"Ngeri-ngeri Sedap" adalah sebuah film bergenre komedi, yang baru saja di rilis pada 2 Juni 2022, di bioskop-bioskop Indonesia. Disutradai oleh Bene Dion Rajagukguk, film yang berdurasi 1 jam 54 menit ini diangkat dan diadaptasi dari novel dengan judul yang sama, yang juga ditulis oleh sutradara film ini, Bene Dion Rajagukguk.

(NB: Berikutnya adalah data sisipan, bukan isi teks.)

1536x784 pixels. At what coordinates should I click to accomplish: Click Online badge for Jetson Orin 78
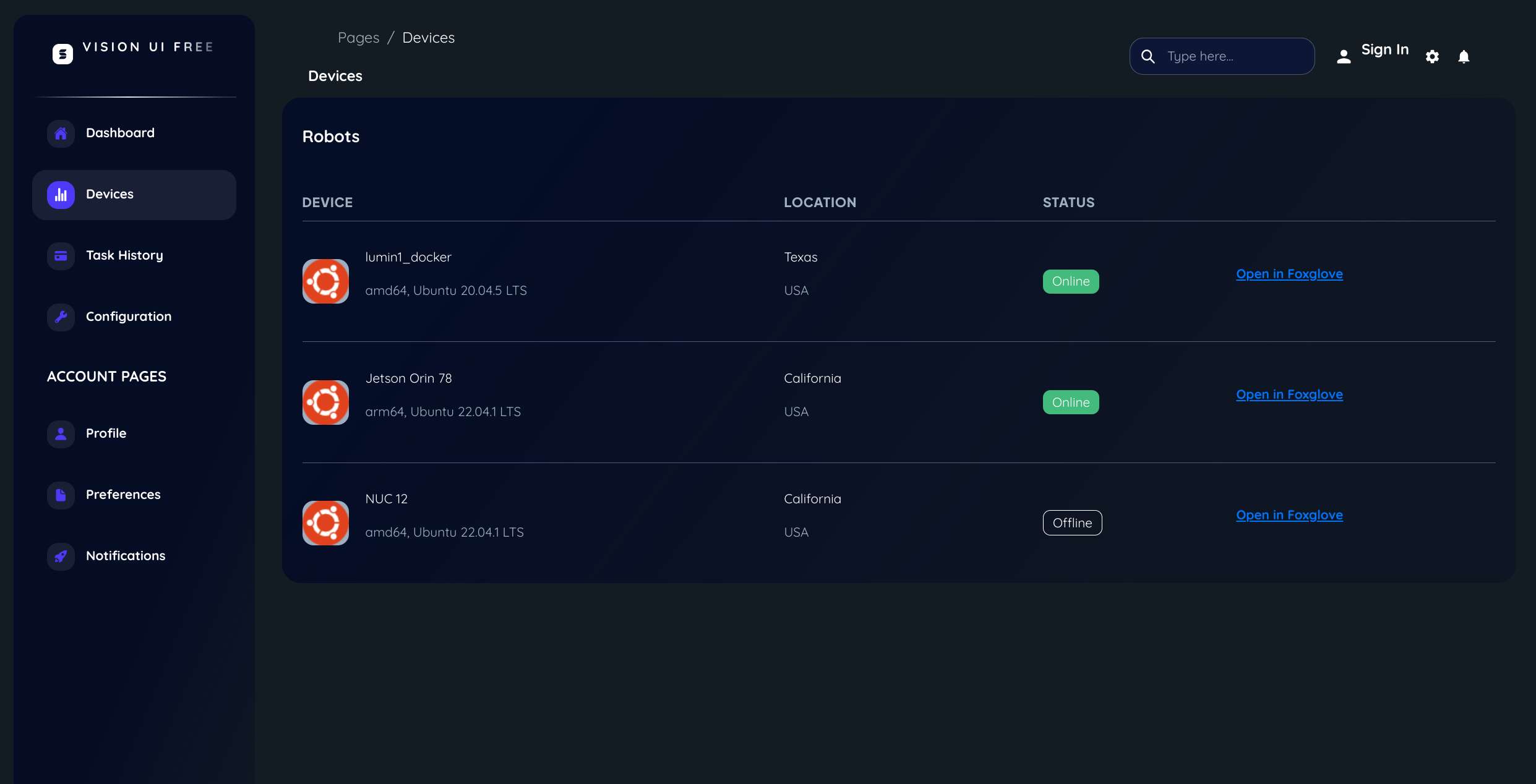click(1071, 403)
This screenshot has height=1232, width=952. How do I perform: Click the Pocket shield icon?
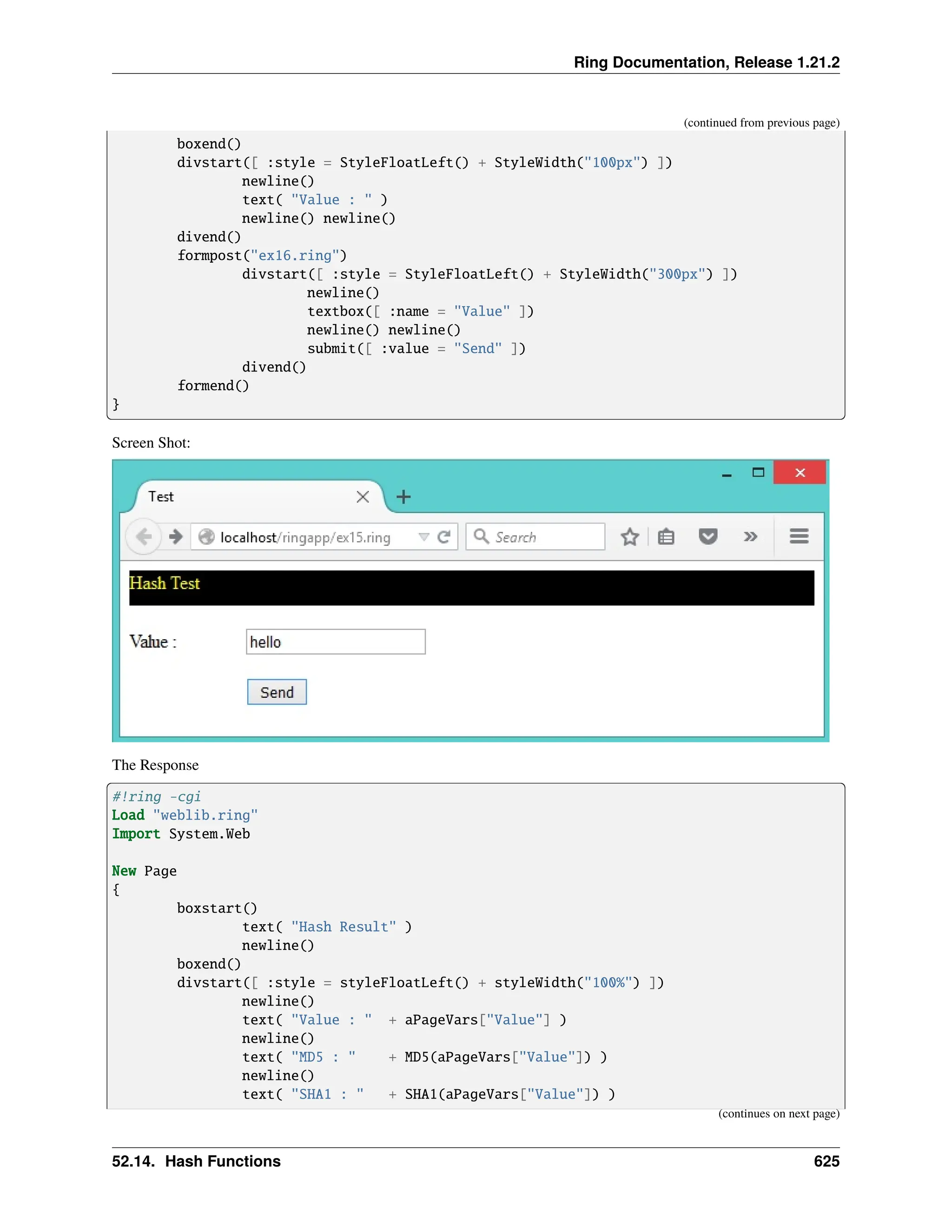(708, 537)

Cerita yang berlatar di daerah yang dekat dengan Danau Toba, danau terbesar di Indonesia ini, banyak mengangkat nilai-nilai dan kebudayaan dari suku Batak.Â
Film ini bercerita mengenai kehidupan sebuah keluarga Batak yang terdiri dari Bapak yang dikenal sebagai Pak Domu (di dalam film diperankan oleh Arswendy Bening Swara), Ibu yang dikenal sebagai Mak Domu (di dalam film diperankan oleh Tika Panggabean), seorang anak perempuan yang merupakan anak kedua dalam keluarga ini bernama Sarma (di dalam film diperankan oleh Ghita Bebitha), anak laki-laki sekaligus anak pertama bernama Domu (di dalam film diperankan oleh Boris Bokir), anak ketiga bernama Gabe (di dalam film diperankan oleh komedian terkenal, Lolox), dan anak terakhir bernama Sahat (di dalam film diperankan oleh Indra Jegel).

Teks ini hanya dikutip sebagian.